Inter-Causal
Weekly column written for the Singapore Unbound newsletter. Sign up here.
June is Pride Month in New York, and in Singapore, Pink Dot, an annual
picnic-turned-rally for LGBTQ equality. After having come out as a gay
man for years, more and more I find June to be a time not just for
celebration but also for reflection, on what the LGBTQ movement has
achieved and how far it has to go. This June, a Facebook post by a young
Malay-Muslim gay man from Singapore made me think harder about the
goals of the movement. I share his post with his permission.
"Someone asked me this morning whether I tuned in for Pink Dot, and my
reply is always the same. I have a complicated relationship with PD and
Singapore's LGBT movement in general, because my entry into gay spaces
at 18 just made me even more aware of my alterity. It was not a moment
of self-acceptance and solidarity commonly imagined in popular
coming-of-age narratives. The gay community in Singapore was often a
brutal and racially abusive space for me. In many ways it amplifies the
worst strain of Singapore's Chinese national culture, hypermasculine and
patriarchal.
I couldn't fathom how queers at Pink Dot could talk a big deal about
liberation and 'freedom' when so many of them were active racists. Will
they stand with us tomorrow when we see yet another ugly racist attack?

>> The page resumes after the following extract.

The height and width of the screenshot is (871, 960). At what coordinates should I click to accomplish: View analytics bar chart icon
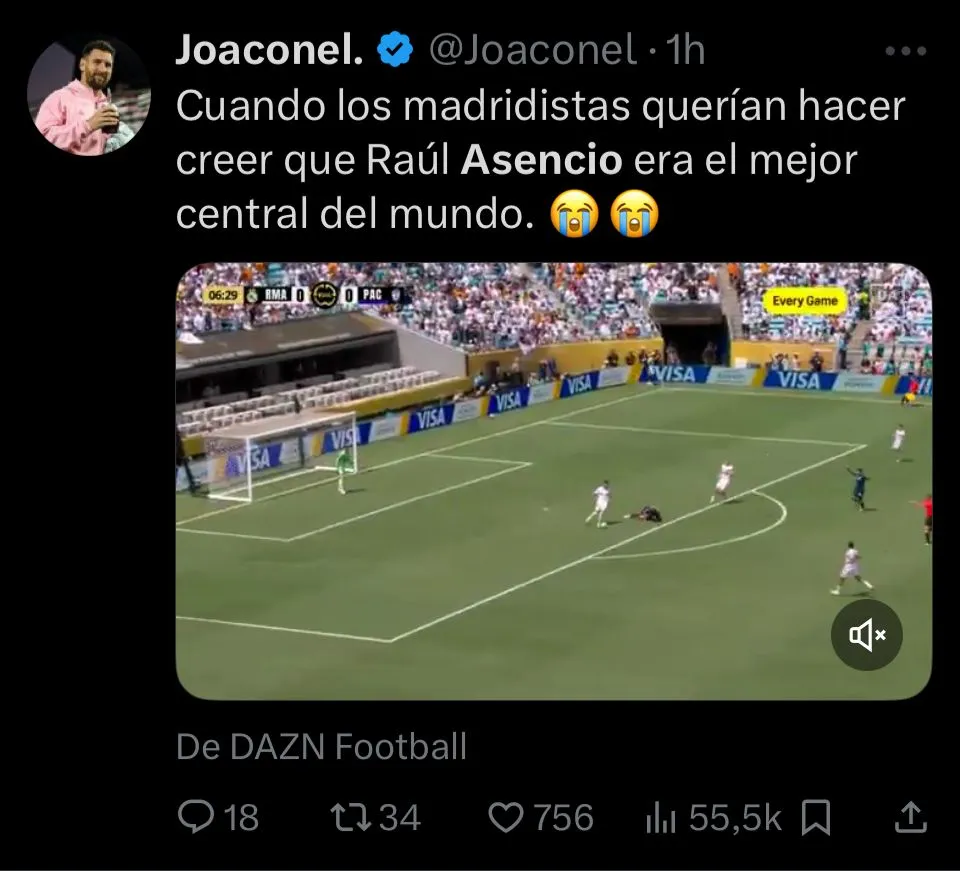(x=661, y=819)
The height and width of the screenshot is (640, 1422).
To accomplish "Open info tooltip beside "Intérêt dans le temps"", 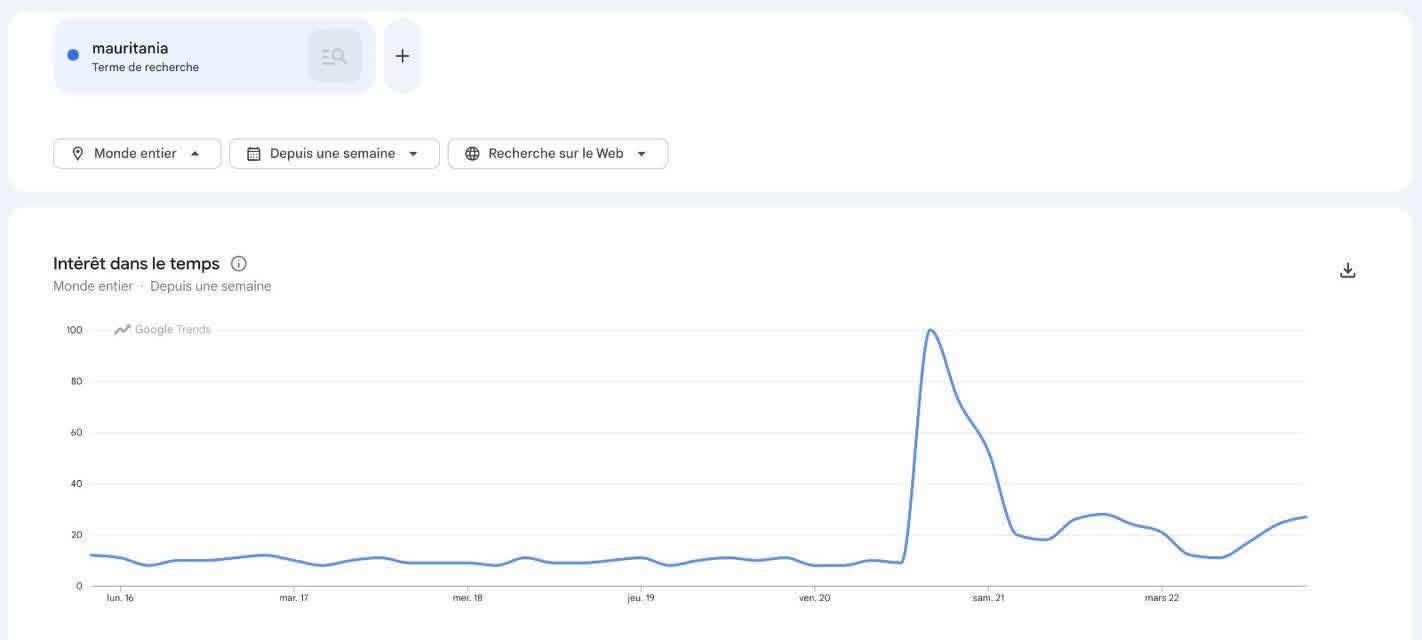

But I've learnt to manage that troubled relationship better over the
years. I've come to meet and know a more diverse, fun and critical queer
community beyond the vulgarity of assimilationist, mainstream gay
culture. I've also realised that yelling at racist Chinese gays still
ends up making it about them, that there is no point in reformative work
that will not be received in the spirit that it is given.
I'm glad that Pink Dot has grown more intersectional over the years and
even openly acknowledged racism within the LGBTQ+ community in Singapore
this year. It's a crawl, but we're moving. A couple of years ago I
wrote an angry post about how removing 377A probably won't change things
for many queer Malay people, who still have to deal with social
conservatism and Islamic fundamentalism within our own community even if
the secular State concedes. Chinese racism and the PAP regime are just
some of the broad apparatuses of power that we have to deal with.
This prevents many of us from taking up space in the movement, and
challenging the race problem in the community effectively. The backlash
from our own communities is typically vicious: ask Munah and Hirzi. But I
don't know what's the way ahead. Many gay Muslims I've met are
comfortable in the closet, and to them this feels like the most ethical
thing to do: especially when coming out to family can cause irreparable
grief and hurt.
Malay parents and their queer children have their own strategies of
dealing with unspoken truths, of maintaining fictions. There's something
about Western modernity that wants to shine a light on everything and
expose truths wherever possible. But we make room for shadows. We know
some secrets must be kept.
I don't know what queer organisation amongst brown Singaporeans should
look like. I'm wary of culture-specific mobilisation: I'm not interested
in debating homosexuality in Islamic theology or if we can find some
obscure juridical allowance to validate our queerness. Whether or not
Islam 'permits' gender diversity shouldn't devalue the rights of queer
people to just and equal treatment.
I also don't actually care for finding 'historical' evidence about
homosexuality in Malay society - we already know there was (and probably
way more than was recorded), but history isn't there to advance some
kind of argument for or against social patterns or identities that exist
today. Whether or not the Bugis had five genders shouldn't devalue the
rights of queer Southeast Asians today.
Maybe activism should try to be as inter-causal as possible? To
recognise that climate activism, queer advocacy and anti-racism are
challenging structures of oppression that are ultimately enmeshed? But
we can't expect everyone to cover all bases, since activists
spontaneously generate a division of labour amongst themselves. I don't
have any ideas."
If you are anything like me, your first reaction to this piece may be to
call for the writer to come out publicly. The trope of the closet has
so dominated LGBTQ narratives that it has acquired the force of an
ethical imperative. However, the identity-based trope can blind us to
the more necessary work of challenging the interlocking structures of
oppression, such as racism, sexism, capitalism, imperialism, and
religious fundamentalism of all stripes. To see, as the writer does,
that activism has to be "inter-causal" is an advance on the current
notion of "intersectional." The latter exposes overlapping problems. The
former notion—inter-causal—diagnoses the overlapping sources
of our problems. Such a way of seeing the complicated situation does not
necessarily give way to despair. Instead, it gives us the great hope
that tackling one such source will have myriad and cascading benefits on
all areas of life. If we reduce economic inequality, for instance, we
may also lessen the grip of religious fundamentalisms.
Happy Pride to all our LGBTQ friends!